4) Currency & global assets
- A relatively lower interest differential can weaken the rupee at the margin, affecting importers, gold, and overseas portfolios; RBI’s FX actions often smooth extremes. (Reuters)
The current context (August 2025)
- Repo rate: 5.50%; the MPC kept rates unchanged in August, maintaining a neutral stance after front-loaded cuts earlier in 2025. (The Economic Times, The Financial Express)
- 2025 trajectory: After holding at 6.50% through 2023–24, the RBI cut to 6.25% in February, 6.00% in April, and 5.50% in June; August was a pause. (EFG, Reuters, Press Information Bureau)
Visual: RBI repo rate cycle (May 2022–Aug 2025)
Download the chart
Sources for the timeline include RBI/PIB notices and major outlets reporting the 2022–2025 decisions. (Reserve Bank of India, Reserve Bank of India, Press Information Bureau, Reuters, EFG)
How to read policy day like a pro
- Policy stance: “Accommodative/Neutral/Tightening” hints at future moves.
- Inflation & growth projections: Compare RBI’s CPI and GDP paths to your assumptions.
- Liquidity view: VRRR/OMO guidance shows how tight or easy money markets may be. (The Financial Express)
- Vote split & minutes: Divergences among members can foreshadow pivots. (Wikipedia)
- Global cues: US Fed guidance, oil prices, tariffs, and the rupee all feed into MPC risk-assessment. (Reuters)
Simple, useful formulas
- Real policy rate ≈ Repo − Expected CPI
Example (illustrative): If repo is 5.50% and 1-year ahead CPI is 3.5%, real ≈ 2.0% — restrictive vs history. - Back-of-envelope EMI sensitivity
For a ₹50 lakh, 20-year loan, a 25 bps rate change moves EMI by roughly ₹800–₹900 per month (approximation; actual impact depends on reset cycle and bank spread).
FAQs
Is the RBI legally bound to the 4% target?

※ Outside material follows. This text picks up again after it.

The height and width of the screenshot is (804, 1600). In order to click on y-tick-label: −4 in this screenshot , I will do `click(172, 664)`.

Yes. The Government notified 4% with a 2%–6% band for 2021–2026 under the amended RBI Act’s monetary policy framework. A review by March 2026 will set the next period’s target. (Reserve Bank of India)
Who exactly votes on rate decisions?
A six-member MPC — three RBI officials (Governor chairs) and three Government-appointed externals; decisions are by majority with a casting vote for the Governor. (Wikipedia)

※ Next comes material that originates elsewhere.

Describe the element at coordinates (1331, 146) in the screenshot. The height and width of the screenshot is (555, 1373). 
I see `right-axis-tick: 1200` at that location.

What is SDF and why did it replace reverse repo?
The Standing Deposit Facility is an uncollateralised floor for the LAF corridor, set 25 bps below repo; introduced in April 2022, it replaced the fixed reverse repo as the operational floor. (Reserve Bank of India, Press Information Bureau)

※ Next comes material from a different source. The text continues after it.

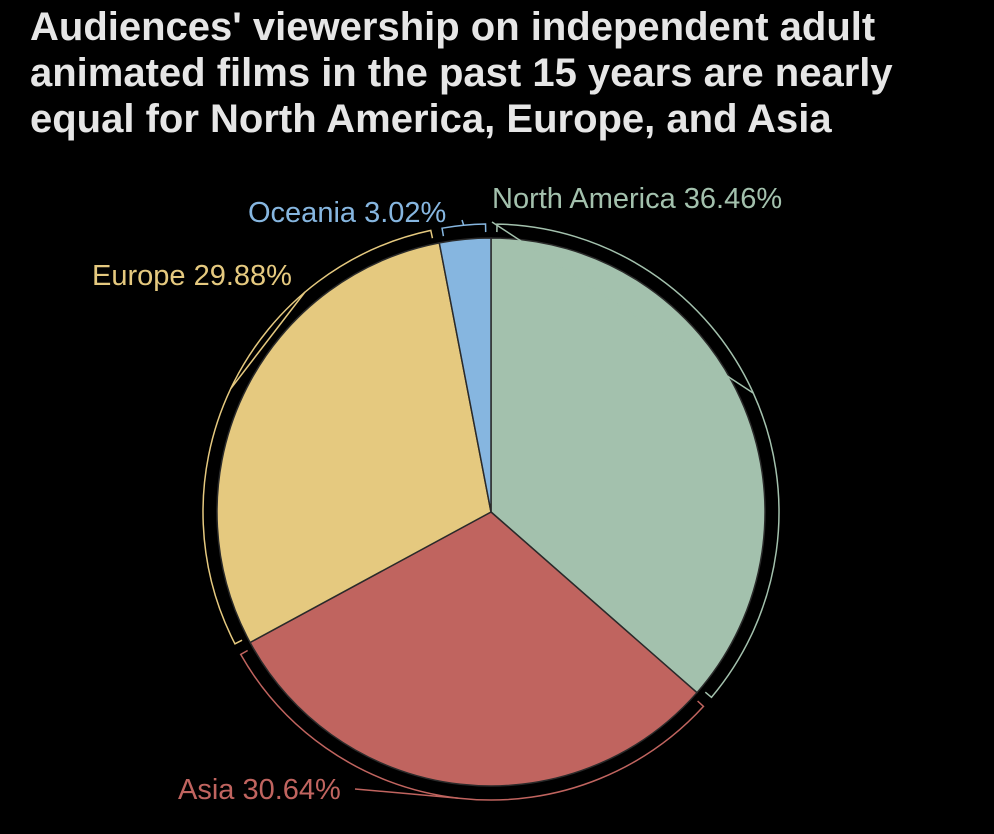 The height and width of the screenshot is (834, 994). I want to click on pie-slice-oceania, so click(465, 375).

Where can I see the schedule for MPC meetings?
Financial year calendars are widely published; FY26 meetings were planned for Apr, Jun, Aug, Oct, Dec, Feb; the August 2025 meeting was advanced to Aug 4–6. (5paisa, Caalley)
What’s the repo rate now?
5.50% after the August 2025 review (status-quo). (The Economic Times)
Key takeaways for Indian investors
- RBI targets 4% CPI with 2%–6% band; watch the stance and the projection tables every policy. (Reserve Bank of India)
- As of Aug 2025, the policy is on hold at 5.50% after front-loaded cuts; duration in debt funds and rate-sensitive sectors will react most to the next shift. (The Economic Times)
- Track SDF–Repo–MSF corridor, VRRR/OMOs, and CRR to judge liquidity and near-term yield moves. (Reserve Bank of India, Press Information Bureau, Reuters)
References: RBI press releases and Governor’s statements; PIB policy updates; Reuters, Economic Times, Financial Express, and other publicly available sources cited above. (Reserve Bank of India, Reserve Bank of India, Press Information Bureau, Reuters, The Economic Times, The Financial Express)
Compliance note: Educational content only; not investment advice.